# Poste Italiane {sigh}



## PauloPievese (Nov 2, 2012)

Not really an expat thing. More of an "Italy" {sigh} thing.

On 3 August I mailed a parcel from the USA to Italy with the modest hope that it would reach my friends in time for their Palio on 21 August.

On August 7 my parcel had *transited the Atlantic Ocean* and arrived in Milan where in the next day or two it arrived in Customs.

On 27 September, 7 weeks later the report was "Customs Clearing Processing Complete"

On 18 October, after an unexplained gap of three weeks the parcel arrived in New Jersey having completed its *second transit of the Atlantic Ocean*.

Jersey City, Ybor City, Miami, Fort Lauderdale, and New York and on 24 October it departed on its *third Atlantic Ocean transit* where it arrived in Milan the next day, 25 October, three weeks ago.

This is the last we have heard of my parcel. Given prior interludes of multiple weeks I still have hope that I might get a further report of its movement. It is clearly pointless now, merely an intellectual exercise, as I don't think that it's ever going to reach my friends by 21 August. 

21 August 2023 perhaps. 

Stay tuned.


----------



## PauloPievese (Nov 2, 2012)

As of 18 November the parcel is back in New York having completed its *fourth Atlantic transit*.
.
In fairness to Poste Italiane, I suspect what is happening is that there is duty due on this gift, no one in Italy willing to pay it, and so it get's returned to the USA. Last time it got almost all the way back to me, Ybor City being just the other side of Tampa Bay, at which point the ping pong match continued, the postal service in the USA saying "hmmm, destination Italy" and sending it on.


----------



## GeordieBorn (Jul 15, 2016)

Sounds costly on their part!


----------



## PauloPievese (Nov 2, 2012)

The parcel has now arrived for the second time at Ybor City, 40 miles from home.
The last time it got shipped on to Miami on the east coast to begin its third transit..
The suspense builds.


----------



## PauloPievese (Nov 2, 2012)

Ybor City sent it on to Miami for international routing.
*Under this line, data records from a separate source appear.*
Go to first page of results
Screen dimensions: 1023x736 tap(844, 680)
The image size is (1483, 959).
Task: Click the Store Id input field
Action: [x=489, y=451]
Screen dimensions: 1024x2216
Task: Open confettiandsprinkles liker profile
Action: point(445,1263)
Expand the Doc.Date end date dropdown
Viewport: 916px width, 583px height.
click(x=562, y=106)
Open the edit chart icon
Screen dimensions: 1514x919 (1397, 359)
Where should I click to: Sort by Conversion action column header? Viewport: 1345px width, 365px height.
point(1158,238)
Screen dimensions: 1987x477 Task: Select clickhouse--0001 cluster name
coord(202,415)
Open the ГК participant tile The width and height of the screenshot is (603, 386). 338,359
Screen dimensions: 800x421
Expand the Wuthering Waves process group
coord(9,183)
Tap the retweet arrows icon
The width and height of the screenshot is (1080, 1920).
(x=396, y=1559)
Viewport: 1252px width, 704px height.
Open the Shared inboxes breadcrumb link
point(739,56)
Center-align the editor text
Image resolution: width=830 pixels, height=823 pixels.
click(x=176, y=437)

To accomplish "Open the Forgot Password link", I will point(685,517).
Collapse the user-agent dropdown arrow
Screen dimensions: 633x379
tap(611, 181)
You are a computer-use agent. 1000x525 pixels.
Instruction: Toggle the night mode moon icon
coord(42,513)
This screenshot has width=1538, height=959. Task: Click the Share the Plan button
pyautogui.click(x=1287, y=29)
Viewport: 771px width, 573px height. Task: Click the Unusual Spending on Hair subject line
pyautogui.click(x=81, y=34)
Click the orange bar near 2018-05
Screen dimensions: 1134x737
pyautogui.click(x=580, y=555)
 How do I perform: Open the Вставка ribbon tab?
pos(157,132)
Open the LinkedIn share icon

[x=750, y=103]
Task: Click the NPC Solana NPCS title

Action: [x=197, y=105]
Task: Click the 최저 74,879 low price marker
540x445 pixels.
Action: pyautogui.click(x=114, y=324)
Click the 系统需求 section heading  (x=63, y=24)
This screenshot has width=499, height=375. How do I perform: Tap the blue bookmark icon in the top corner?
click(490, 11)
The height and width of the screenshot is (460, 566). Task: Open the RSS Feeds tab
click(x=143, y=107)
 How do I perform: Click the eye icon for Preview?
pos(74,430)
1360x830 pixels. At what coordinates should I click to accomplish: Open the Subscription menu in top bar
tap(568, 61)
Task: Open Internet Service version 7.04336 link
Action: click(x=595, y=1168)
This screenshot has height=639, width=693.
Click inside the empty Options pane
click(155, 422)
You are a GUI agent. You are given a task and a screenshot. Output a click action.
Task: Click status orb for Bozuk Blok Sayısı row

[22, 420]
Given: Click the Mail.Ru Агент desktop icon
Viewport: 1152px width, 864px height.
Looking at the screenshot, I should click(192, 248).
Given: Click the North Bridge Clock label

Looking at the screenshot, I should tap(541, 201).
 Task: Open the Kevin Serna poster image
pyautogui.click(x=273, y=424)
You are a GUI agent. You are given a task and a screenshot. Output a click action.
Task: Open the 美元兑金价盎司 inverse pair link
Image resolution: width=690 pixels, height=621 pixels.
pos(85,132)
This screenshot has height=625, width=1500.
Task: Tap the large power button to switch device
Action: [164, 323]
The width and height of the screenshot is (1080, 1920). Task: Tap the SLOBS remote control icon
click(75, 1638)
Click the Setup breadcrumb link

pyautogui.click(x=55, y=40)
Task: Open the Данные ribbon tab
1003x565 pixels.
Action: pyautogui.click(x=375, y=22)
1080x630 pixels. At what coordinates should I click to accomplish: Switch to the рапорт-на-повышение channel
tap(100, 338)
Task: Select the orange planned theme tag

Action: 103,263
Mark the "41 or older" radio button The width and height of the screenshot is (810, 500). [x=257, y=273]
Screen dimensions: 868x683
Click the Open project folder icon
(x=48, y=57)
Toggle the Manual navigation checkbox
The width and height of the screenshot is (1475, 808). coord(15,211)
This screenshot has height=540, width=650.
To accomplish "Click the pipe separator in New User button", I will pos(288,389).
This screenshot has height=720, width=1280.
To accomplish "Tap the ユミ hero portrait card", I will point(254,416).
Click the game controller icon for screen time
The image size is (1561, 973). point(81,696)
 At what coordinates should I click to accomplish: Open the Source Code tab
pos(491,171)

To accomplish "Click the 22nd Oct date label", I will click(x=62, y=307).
Miami returned it to Ybor City. Ybor City again sent it to Miami. Miami again returned it to Ybor City. A less dramatic but still impressive ping-ponging.


----------



## PauloPievese (Nov 2, 2012)

And at the end of the day after four transits of the Atlantic the parcel was returned to me. However the routing number shows that it was sent on to Miami where it virtually resides to this day. Perhaps the parcel never actually left the post office and it was only the routing number that circulated.
.
Okay, seriously. I'm guessing that the problem was that there was some import duty imposed on the parcel. How does one send a parcel to a friend in Italy and (a) have it actually arrive and (b) manage the duty if any?


----------



## GeordieBorn (Jul 15, 2016)

Use UPS or the likes....


----------



## NickZ (Jun 26, 2009)

1) Was the label correct? Depending on the value of the item it might make sense to search the duty chart for the least expensive duty.

2) Is the item actually allowed to be imported?

3) Find out if your friends are willing to pay the duty?

I'd be VERY careful with UPS. Read their TC very VERY VERY closely. They have nasty habits. Things like taking on fairly hefty service charges if they do the brokerage.

Unless the item isn't sold in Europe the simple thing is to order it from Amazon Europe and have them deliver. Or if it's sold only in the US order from Amazon.com and have them deliver. They'll tack on the duty etc. I think. I know the show the amount to me when I glance.


----------